Часть 2.
Сейчас, по прошествии времени, я с трудом вспоминаю, что в какой день было, поэтому, не исключаю, что будут неточности.
Помню, пришёл священник, католический конечно, и помню, что хоть я и отказалась от его услуг, сам факт был очень приятен.
Помню, как медсестра передала мне привет от соседа по автобусу – он с тяжелейшим переломом правой руки после операции лежал в другом госпитале, где медсестра, как я поняла, работала в свободную от этой больницы смену.
А вот консул, несмотря на бодрые рапорты по телевидению о посещении всех больных, до моей больницы добрался только во вторник к вечеру (авария произошла в воскресенье), и все эти дни не было рядом ни одного человека, у которого я могла бы хоть что-нибудь узнать о состоянии руки и перспективах. Чудовищно не хватало знания английского языка. Консул принёс много фруктов, которые по вышеописанным причинам мне не пригодились, и весть о том, что я должна лететь в Москву – деньги на лечение закончились.
Во вторник приехала и Люба, которую я очень ждала. Кстати, её приезд ко мне в Познань состоялся, думаю, только благодаря тому моему первому звонку домой. Очень оперативно дочери связались с турфирмой, взяли их как говорится с пылу с жару, пока они были в шоке, обе получили визы и только потом решили кто именно полетит. Больше никому из родственников это не удалось: турфирма стала отвечать, что состояние раненых не требует прилёта родных.
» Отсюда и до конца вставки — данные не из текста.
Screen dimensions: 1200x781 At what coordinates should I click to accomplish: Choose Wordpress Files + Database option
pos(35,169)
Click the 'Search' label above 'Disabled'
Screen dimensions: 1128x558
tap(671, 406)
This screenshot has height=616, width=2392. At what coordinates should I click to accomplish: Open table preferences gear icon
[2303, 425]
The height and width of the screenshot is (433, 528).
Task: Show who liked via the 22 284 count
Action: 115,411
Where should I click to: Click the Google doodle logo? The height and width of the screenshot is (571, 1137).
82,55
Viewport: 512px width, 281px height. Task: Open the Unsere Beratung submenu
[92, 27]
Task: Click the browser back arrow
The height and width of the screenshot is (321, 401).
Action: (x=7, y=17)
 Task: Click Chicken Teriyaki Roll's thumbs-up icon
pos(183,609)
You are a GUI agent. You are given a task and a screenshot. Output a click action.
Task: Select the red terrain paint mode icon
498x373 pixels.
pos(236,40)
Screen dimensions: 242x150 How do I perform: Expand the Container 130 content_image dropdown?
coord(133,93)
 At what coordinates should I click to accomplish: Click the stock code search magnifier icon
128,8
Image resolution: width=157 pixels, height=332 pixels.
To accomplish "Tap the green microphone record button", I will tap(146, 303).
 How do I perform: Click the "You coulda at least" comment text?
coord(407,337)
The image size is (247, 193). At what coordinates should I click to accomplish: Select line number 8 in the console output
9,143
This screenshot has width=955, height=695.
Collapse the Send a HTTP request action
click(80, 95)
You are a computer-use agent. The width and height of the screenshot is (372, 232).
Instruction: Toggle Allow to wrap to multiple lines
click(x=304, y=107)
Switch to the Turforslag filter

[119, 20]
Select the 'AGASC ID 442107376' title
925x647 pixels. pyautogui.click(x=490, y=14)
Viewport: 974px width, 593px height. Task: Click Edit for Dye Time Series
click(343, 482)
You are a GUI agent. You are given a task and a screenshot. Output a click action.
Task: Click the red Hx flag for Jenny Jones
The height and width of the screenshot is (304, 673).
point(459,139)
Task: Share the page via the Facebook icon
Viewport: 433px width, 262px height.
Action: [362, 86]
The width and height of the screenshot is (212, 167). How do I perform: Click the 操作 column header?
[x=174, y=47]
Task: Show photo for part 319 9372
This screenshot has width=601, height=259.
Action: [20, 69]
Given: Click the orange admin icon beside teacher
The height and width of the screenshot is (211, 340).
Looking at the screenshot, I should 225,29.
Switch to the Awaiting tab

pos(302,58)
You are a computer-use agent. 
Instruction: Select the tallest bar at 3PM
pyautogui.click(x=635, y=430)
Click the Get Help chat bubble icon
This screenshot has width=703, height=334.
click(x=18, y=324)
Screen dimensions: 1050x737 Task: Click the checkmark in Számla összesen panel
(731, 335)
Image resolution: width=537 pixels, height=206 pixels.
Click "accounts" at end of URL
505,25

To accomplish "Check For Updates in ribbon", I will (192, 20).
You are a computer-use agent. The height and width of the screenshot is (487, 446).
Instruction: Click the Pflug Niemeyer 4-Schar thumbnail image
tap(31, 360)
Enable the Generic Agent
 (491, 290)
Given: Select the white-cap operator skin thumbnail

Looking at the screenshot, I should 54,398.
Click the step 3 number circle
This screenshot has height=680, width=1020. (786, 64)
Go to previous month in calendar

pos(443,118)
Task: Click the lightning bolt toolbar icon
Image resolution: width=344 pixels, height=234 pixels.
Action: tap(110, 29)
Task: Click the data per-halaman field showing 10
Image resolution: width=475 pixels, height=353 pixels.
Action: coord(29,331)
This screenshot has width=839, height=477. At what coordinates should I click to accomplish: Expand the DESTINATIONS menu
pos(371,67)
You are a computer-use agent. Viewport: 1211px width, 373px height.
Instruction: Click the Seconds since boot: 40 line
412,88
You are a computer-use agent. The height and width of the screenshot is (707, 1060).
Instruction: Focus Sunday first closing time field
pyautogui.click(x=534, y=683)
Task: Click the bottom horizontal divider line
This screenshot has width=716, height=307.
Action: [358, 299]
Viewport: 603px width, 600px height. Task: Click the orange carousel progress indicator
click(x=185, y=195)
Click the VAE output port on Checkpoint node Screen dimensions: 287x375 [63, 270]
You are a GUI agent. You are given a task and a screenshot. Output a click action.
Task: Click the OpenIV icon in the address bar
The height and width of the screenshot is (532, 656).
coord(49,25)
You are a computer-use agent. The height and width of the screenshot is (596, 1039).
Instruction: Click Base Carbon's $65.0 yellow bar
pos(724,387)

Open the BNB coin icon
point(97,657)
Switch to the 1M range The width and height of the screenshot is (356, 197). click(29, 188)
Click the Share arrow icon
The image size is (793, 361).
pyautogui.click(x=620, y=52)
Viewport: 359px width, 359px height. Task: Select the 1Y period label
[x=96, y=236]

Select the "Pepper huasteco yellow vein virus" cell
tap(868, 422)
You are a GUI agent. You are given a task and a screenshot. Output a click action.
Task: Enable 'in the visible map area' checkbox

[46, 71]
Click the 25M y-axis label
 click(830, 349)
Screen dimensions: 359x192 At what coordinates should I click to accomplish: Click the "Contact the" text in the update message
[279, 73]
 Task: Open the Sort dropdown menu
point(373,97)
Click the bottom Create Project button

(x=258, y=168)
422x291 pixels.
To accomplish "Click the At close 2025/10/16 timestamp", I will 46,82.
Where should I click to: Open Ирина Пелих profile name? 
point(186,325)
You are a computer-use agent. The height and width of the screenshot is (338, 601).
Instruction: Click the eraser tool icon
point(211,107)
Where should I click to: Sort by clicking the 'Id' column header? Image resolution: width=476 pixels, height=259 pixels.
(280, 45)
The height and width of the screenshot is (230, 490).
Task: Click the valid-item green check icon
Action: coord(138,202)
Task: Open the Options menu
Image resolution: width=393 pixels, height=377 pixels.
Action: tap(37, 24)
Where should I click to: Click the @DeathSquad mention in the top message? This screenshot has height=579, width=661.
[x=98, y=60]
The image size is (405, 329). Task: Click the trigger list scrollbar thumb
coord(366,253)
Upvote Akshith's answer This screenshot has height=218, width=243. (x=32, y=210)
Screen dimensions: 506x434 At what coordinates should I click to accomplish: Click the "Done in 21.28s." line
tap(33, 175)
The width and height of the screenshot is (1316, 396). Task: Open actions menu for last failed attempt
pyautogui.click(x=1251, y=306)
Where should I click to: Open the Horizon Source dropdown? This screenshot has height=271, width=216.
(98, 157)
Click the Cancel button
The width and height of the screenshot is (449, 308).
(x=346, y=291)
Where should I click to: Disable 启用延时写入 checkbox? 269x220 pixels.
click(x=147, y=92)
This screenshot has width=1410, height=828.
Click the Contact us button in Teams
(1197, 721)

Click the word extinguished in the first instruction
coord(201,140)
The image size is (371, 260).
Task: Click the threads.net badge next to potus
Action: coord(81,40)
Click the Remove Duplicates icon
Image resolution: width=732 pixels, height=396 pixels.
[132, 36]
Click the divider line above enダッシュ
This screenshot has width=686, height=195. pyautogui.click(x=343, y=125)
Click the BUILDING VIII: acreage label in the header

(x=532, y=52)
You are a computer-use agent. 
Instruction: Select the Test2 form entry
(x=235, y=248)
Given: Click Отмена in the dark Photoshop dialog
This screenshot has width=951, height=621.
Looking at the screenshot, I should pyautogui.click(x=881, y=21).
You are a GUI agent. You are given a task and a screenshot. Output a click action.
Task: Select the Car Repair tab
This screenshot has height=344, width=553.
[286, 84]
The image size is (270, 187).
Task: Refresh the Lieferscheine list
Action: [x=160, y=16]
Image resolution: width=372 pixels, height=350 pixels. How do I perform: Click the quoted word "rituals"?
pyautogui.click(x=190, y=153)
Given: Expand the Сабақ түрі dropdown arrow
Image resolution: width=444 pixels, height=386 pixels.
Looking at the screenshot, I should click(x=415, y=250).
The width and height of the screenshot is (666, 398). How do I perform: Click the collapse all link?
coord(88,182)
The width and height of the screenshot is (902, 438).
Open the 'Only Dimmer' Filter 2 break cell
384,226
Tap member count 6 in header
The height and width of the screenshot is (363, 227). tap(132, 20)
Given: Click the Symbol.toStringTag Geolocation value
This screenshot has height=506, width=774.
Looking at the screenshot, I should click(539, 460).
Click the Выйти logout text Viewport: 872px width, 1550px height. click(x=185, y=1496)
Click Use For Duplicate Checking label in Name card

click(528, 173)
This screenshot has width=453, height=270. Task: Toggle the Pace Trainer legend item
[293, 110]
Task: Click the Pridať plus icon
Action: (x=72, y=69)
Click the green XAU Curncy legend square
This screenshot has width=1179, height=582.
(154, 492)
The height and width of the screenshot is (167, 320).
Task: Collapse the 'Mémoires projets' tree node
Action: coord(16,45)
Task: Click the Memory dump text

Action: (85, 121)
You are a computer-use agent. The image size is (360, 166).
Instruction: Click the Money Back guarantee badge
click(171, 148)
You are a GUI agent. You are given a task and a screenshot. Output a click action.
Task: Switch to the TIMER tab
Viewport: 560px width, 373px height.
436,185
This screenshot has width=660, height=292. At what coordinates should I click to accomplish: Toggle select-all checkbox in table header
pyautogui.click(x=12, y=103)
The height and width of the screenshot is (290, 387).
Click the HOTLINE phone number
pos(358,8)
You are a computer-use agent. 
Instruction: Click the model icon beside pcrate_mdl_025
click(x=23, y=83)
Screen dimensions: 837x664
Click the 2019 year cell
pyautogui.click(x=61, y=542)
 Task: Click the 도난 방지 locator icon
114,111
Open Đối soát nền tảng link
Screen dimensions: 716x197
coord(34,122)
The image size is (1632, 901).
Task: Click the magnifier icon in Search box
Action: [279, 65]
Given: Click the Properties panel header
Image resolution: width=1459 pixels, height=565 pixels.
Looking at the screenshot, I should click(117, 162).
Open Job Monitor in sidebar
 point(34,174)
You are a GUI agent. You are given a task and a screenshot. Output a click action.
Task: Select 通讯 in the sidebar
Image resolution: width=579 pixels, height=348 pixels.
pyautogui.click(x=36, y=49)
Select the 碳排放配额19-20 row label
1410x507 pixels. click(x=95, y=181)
К жутким болям в руке, постоянной мучительной тошноте и общей слабости прибавился предполётный страх – я ведь недаром выбрала автобусный тур. Но выхода не было: мне дали подписать бумагу, что либо я уезжаю, либо оплачиваю лечение самостоятельно.
Благодаря Любе, которая в отличие от меня владеет английским, я узнала, что перелома у меня нет. Но я никогда не забуду фразу врача в ответ на мою жалобу на сильную боль: «Я ещё не знаю, что будет с этой рукой».
Как только стало ясно, что я уезжаю, изменилось, или так мне показалось, отношение ко мне: ночью от меня так и не отсоединили поставленную перед сном капельницу, а у меня не было никаких сил вызывать медсестру, а утром мне даже не стали «макать» руку.
Зато дали подписать ещё одну бумагу о том, что я в состоянии лететь сидя. Меня, не то что не встававшую ни разу, а даже и не садившуюся на кровати, практически ничего не евшую и не пившую три дня, предупредили, что по трапу я должна буду подняться самостоятельно. Я согласилась, хотя слабо себе представляла даже то, как пересяду с кровати в кресло-каталку.
Люба получила целый и невредимый чемодан. В больнице, что тронуло до глубины души, мне вернули все находившиеся при мне ценности до последнего цента. Вернулась ко мне и моя цепочка с кулоном-подковкой.
Из всей находившейся в чемодане одежды удалось надеть только халат, у которого достаточно широкий рукав, на ноги - пластиковые тапочки. У персонала попросили памперс – путь был неблизким, косынку, чтоб подвязать руку, да укол чего-нибудь успокоительного.
Предстояло два перелёта – из Познани в Варшаву и из Варшавы в Москву.